◆ PROBLEM DESCRIPTION: Across the entries that follow, count the lines with the string "agent" and reply with that count alone.
▬▬▬
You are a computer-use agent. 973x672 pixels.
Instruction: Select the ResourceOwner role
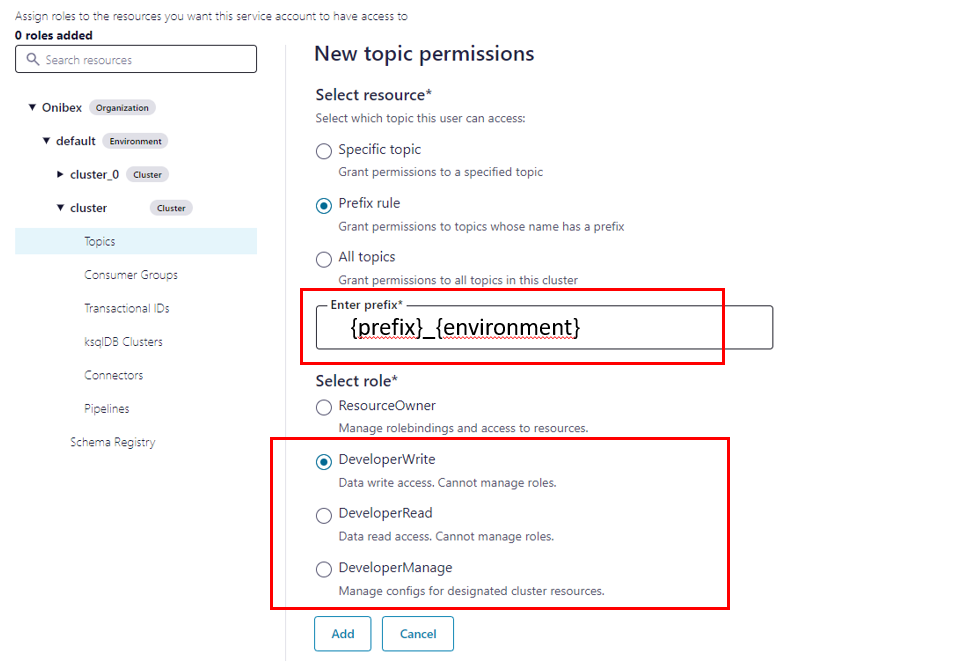coord(324,407)
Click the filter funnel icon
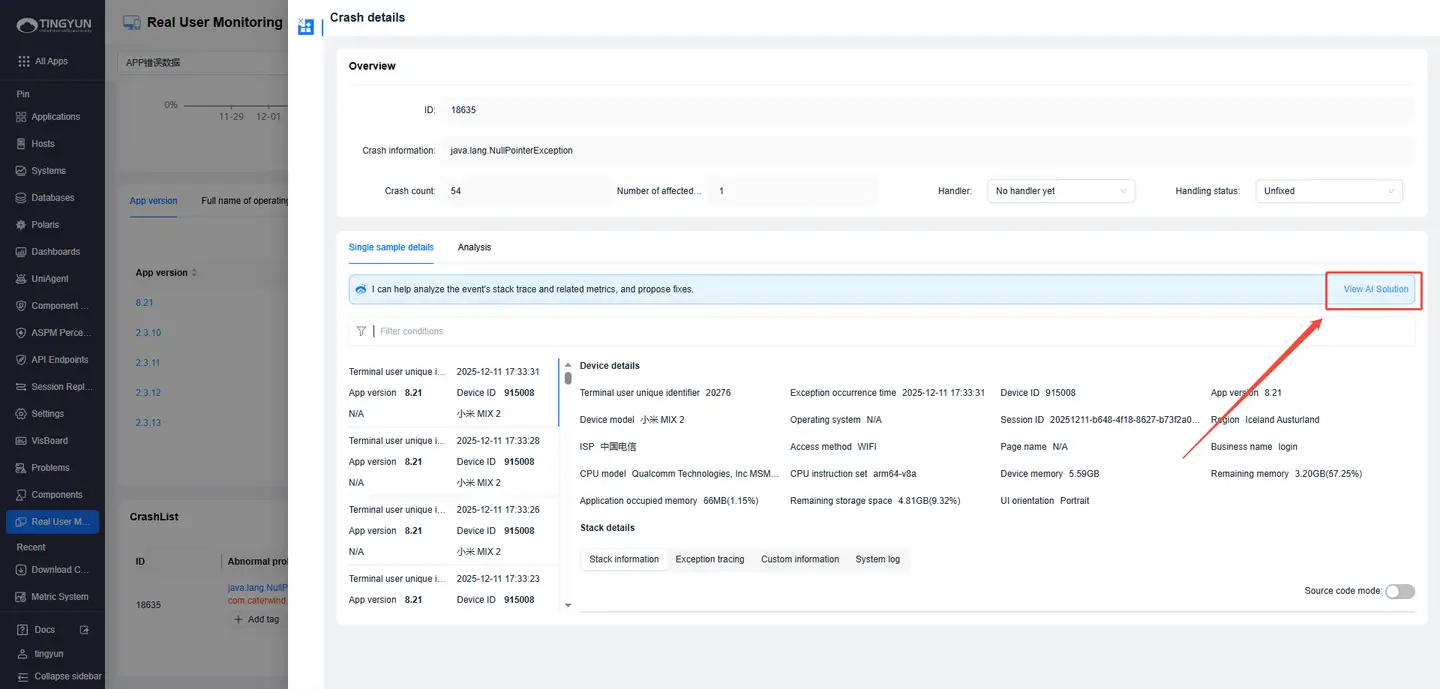Viewport: 1440px width, 689px height. click(361, 331)
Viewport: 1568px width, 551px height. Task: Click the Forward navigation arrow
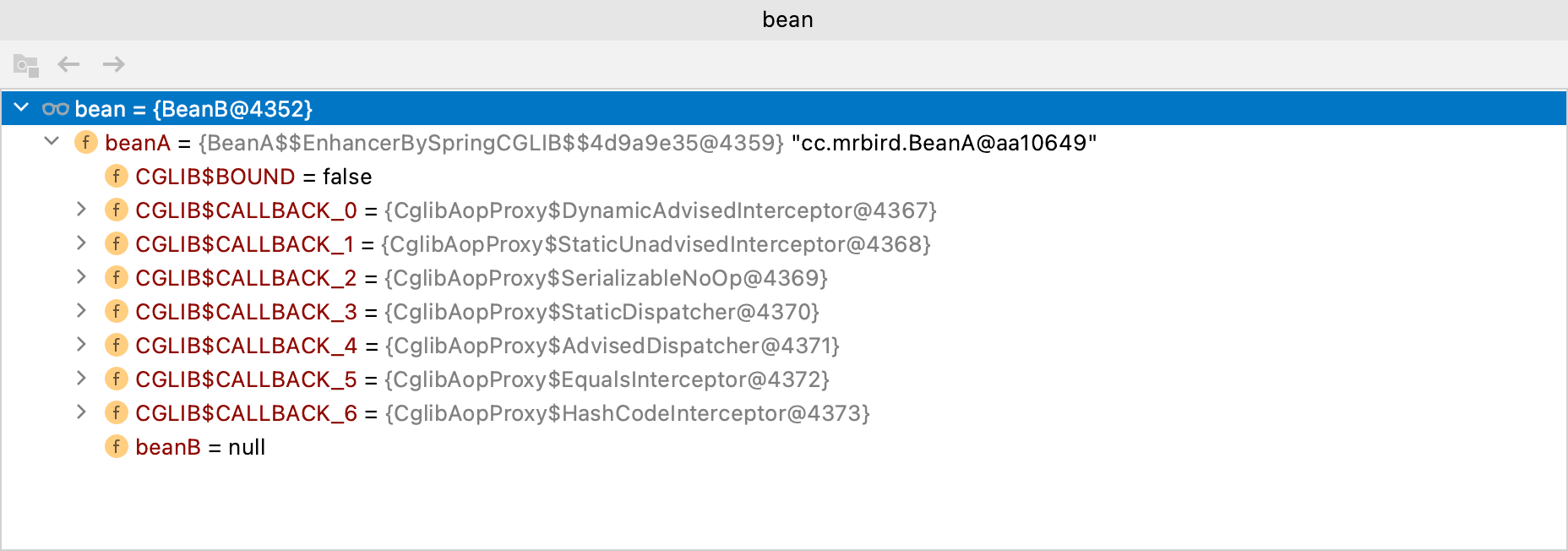(x=114, y=64)
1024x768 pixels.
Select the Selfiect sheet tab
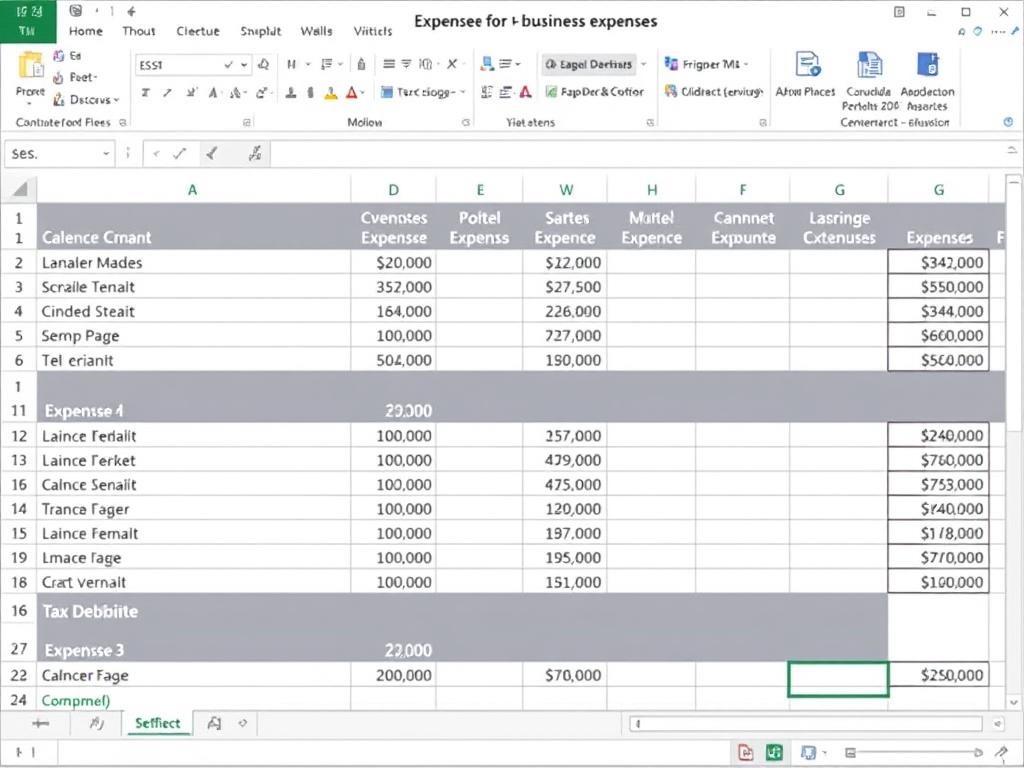point(157,722)
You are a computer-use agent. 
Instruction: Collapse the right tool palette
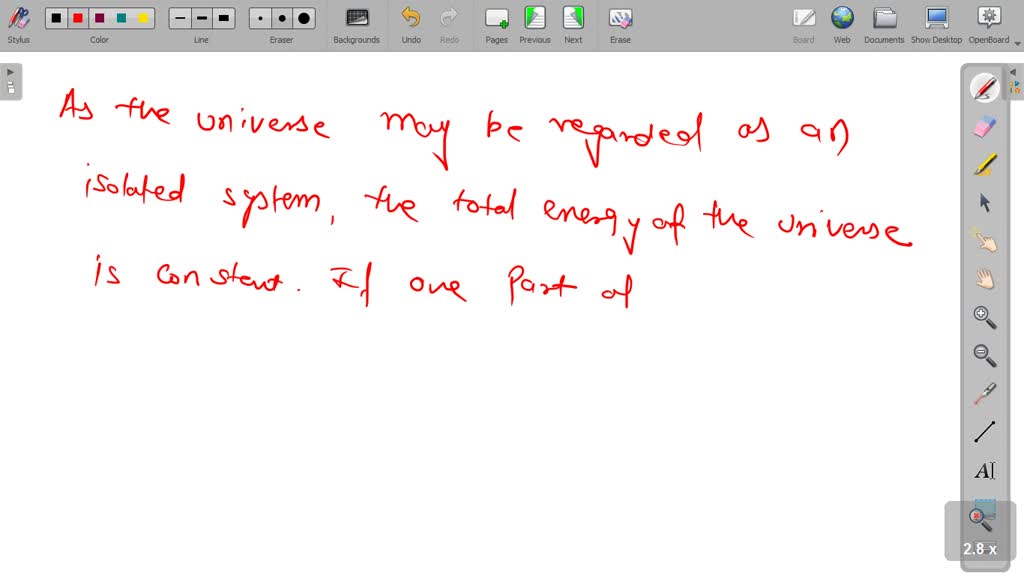click(x=1013, y=71)
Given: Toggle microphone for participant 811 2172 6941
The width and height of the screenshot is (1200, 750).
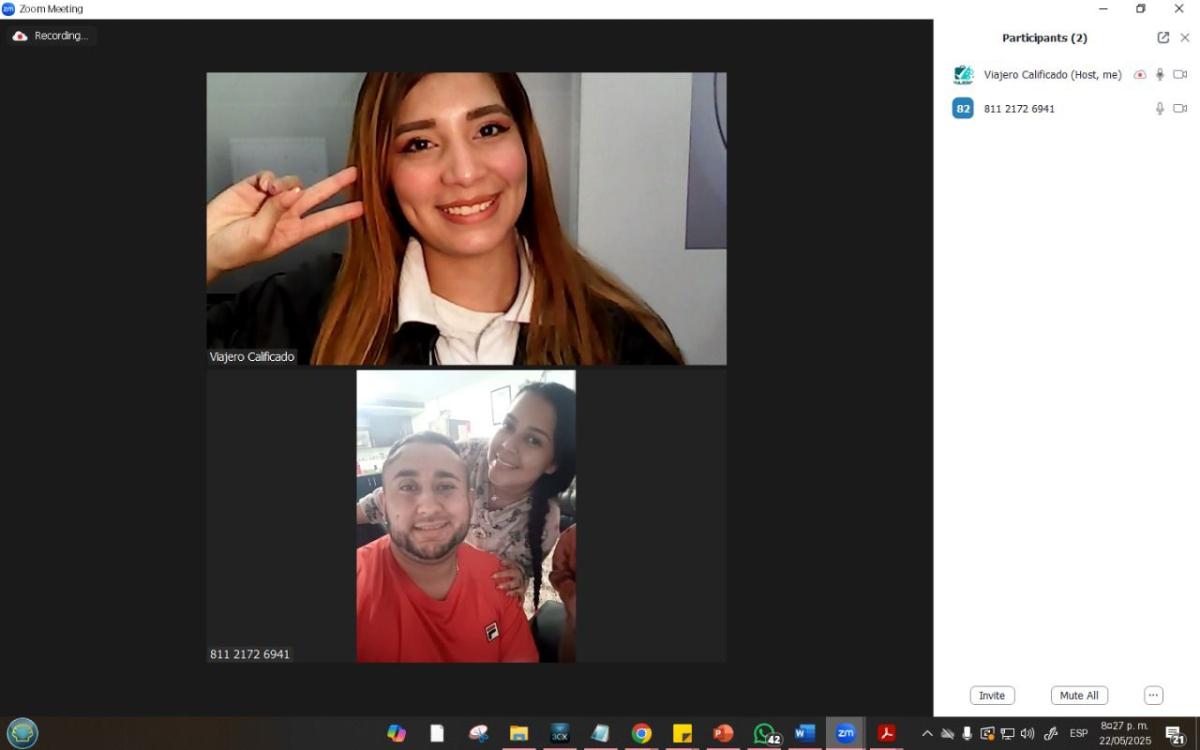Looking at the screenshot, I should coord(1160,109).
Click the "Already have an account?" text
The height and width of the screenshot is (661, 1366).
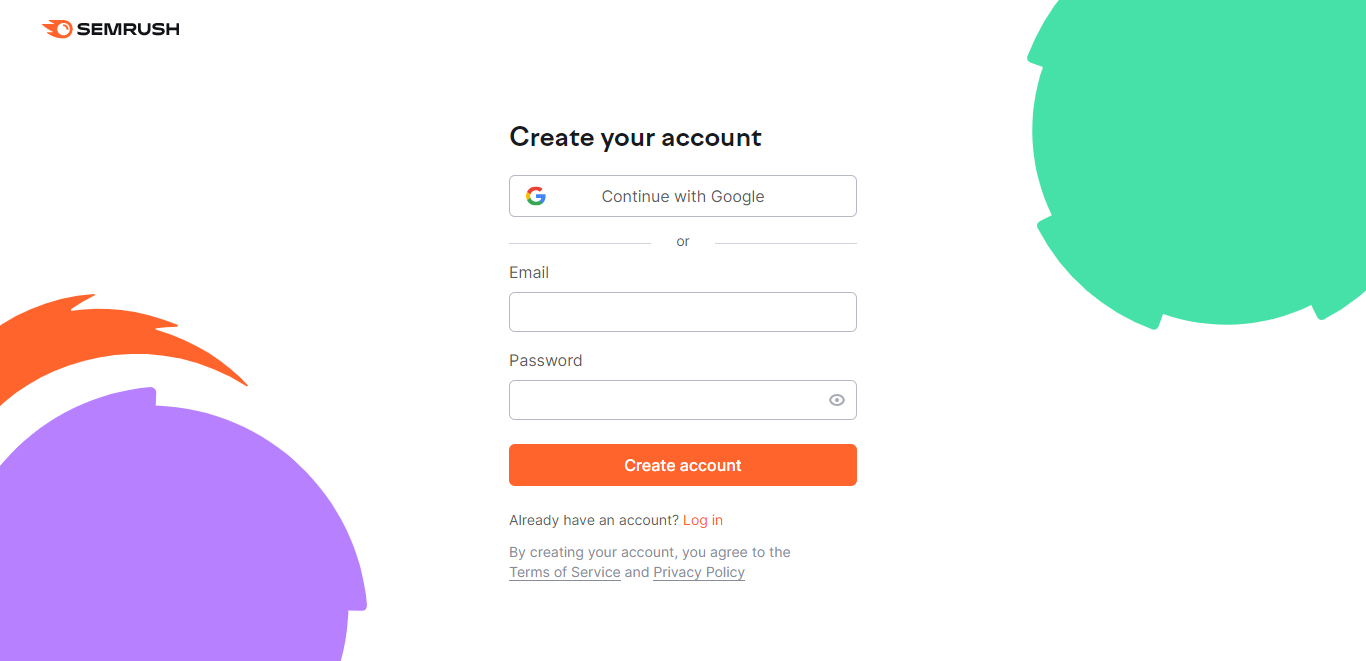594,520
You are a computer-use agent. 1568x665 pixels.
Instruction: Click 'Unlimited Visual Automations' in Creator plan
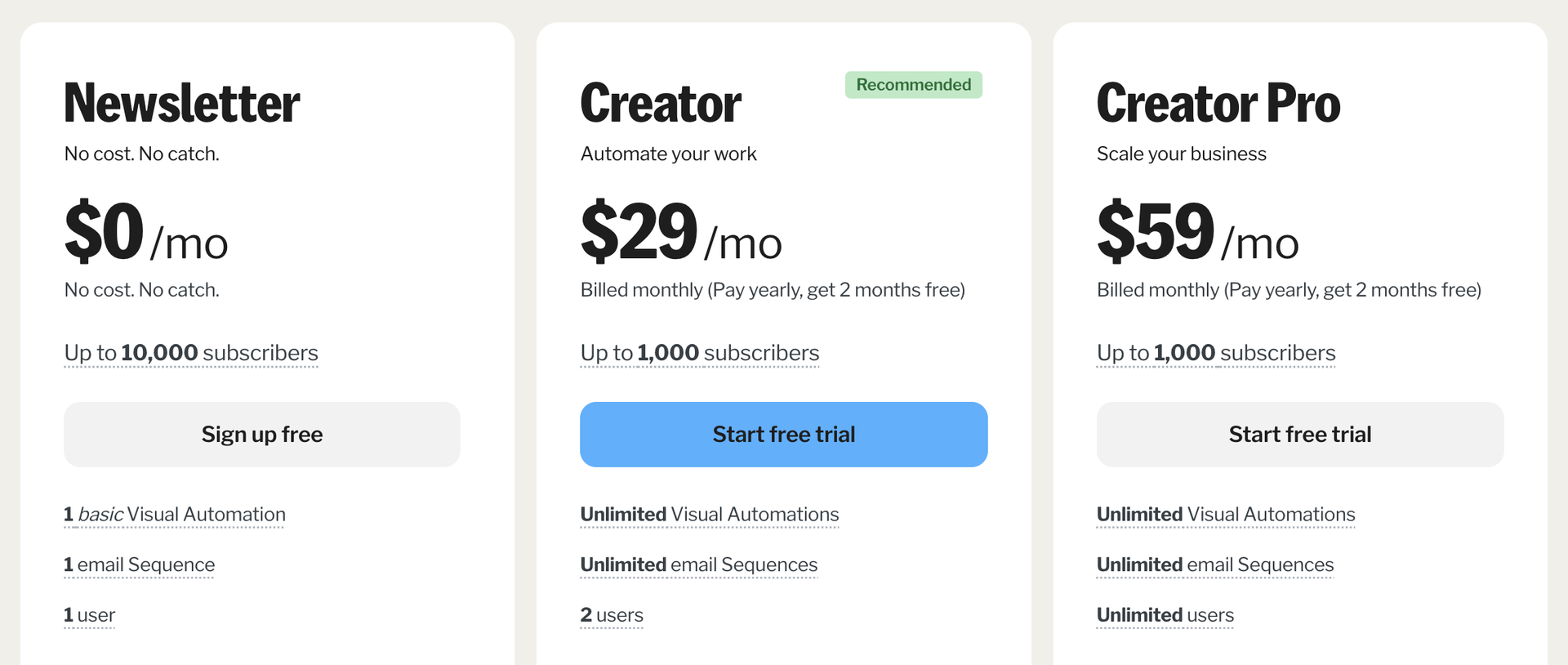710,515
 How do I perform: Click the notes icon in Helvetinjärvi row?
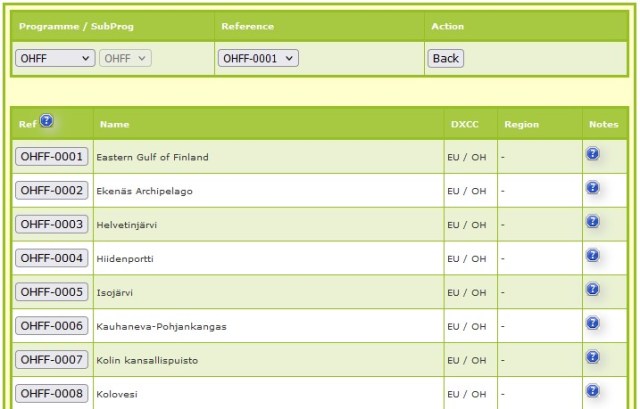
▬▬▬
◆ ANSWER TO THIS TASK: 3